→ **Goal of the exercise**:
Format everything from the line containing "You are a GUI" down to the end of the entries as a Markdown table with the columns Row and Line, numbering each line and skipping blank ones. Leave the pictures out of the answer.

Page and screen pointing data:
----------------------------------------
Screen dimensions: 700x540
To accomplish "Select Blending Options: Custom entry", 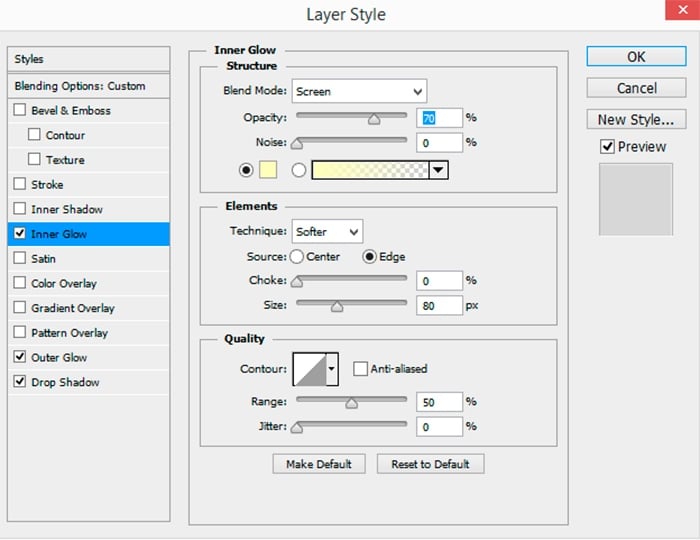I will coord(80,86).
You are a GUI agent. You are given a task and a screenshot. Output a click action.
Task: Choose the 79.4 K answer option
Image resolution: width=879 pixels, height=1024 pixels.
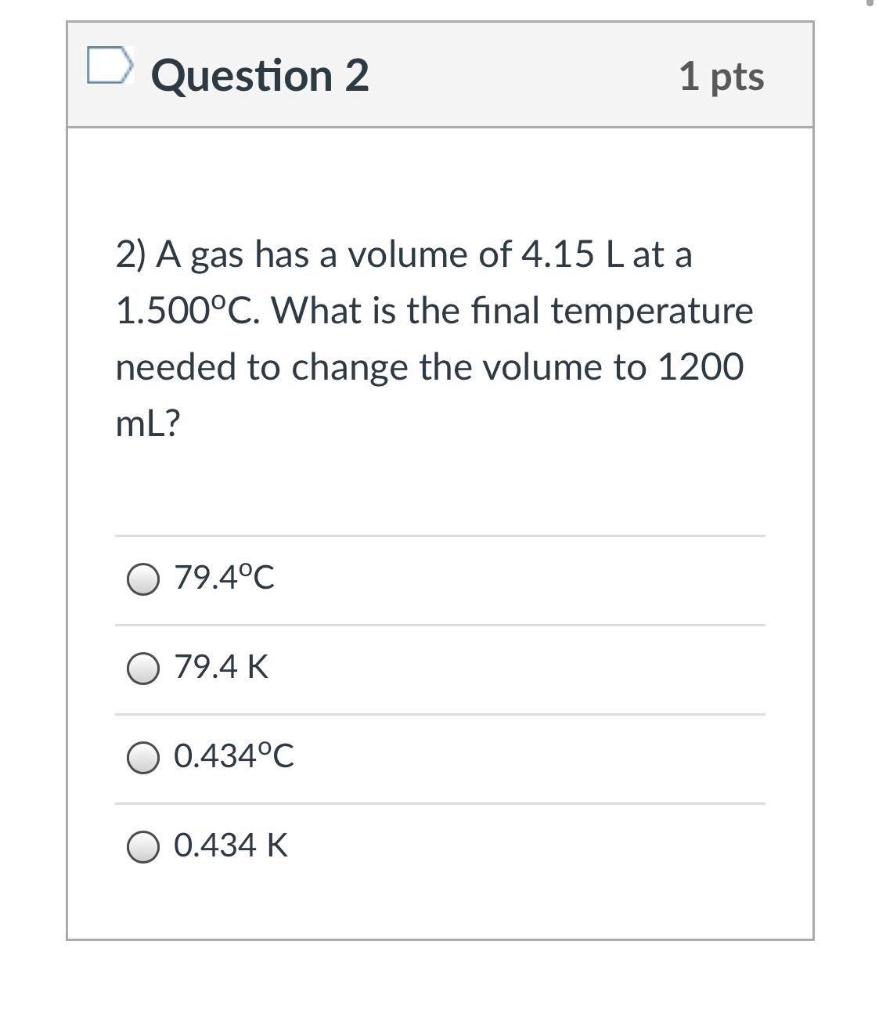(143, 665)

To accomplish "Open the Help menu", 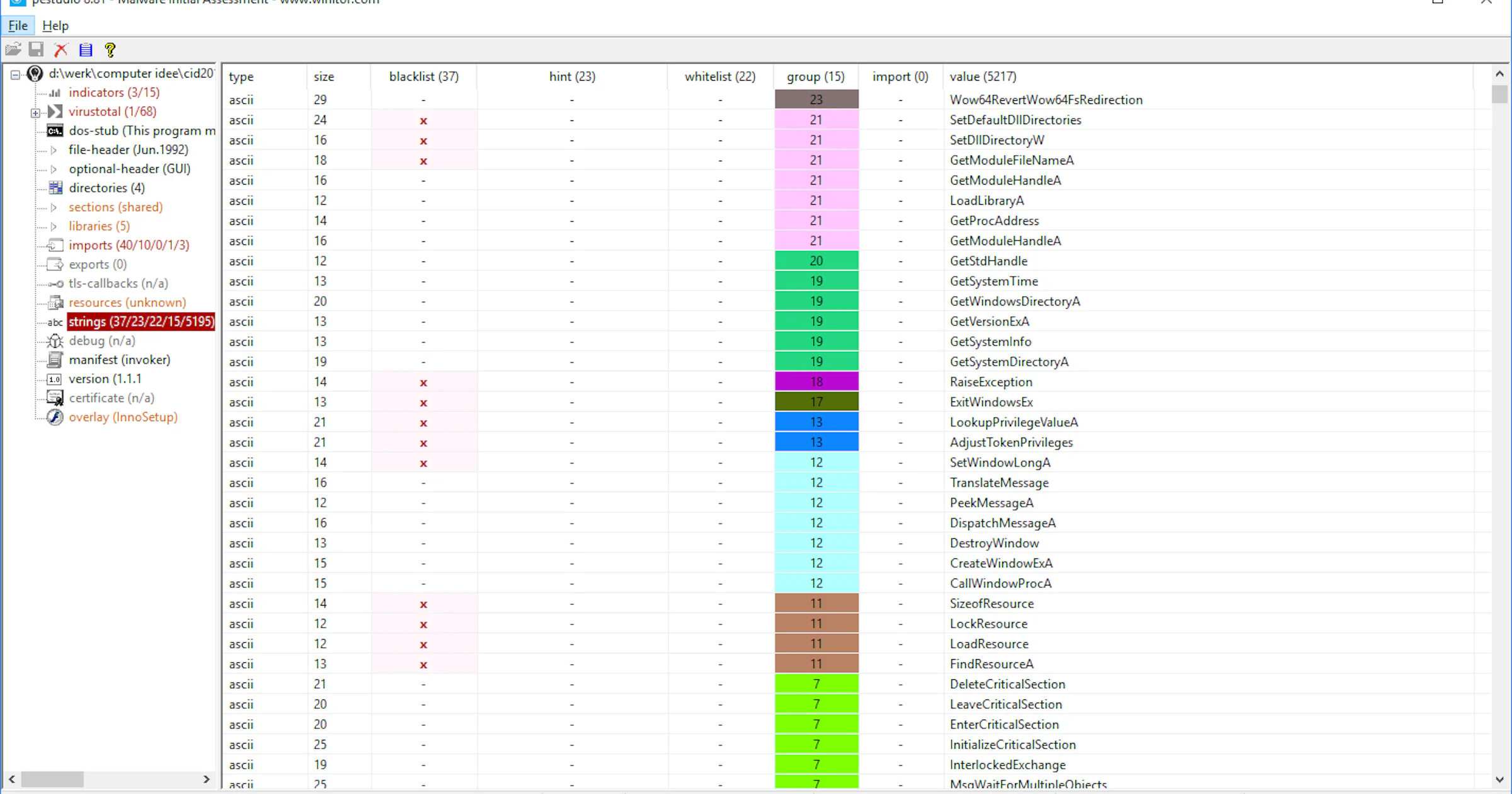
----------------------------------------
→ **Exercise response**:
| Row | Line |
|---|---|
| 1 | You are a GUI agent. You are given a task and a screenshot. Output a click action. |
| 2 | Task: Choose the 79.4 K answer option |
| 3 | Image resolution: width=879 pixels, height=1024 pixels. |
| 4 | (143, 665) |
| 5 | To accomplish "Open the Help menu",  |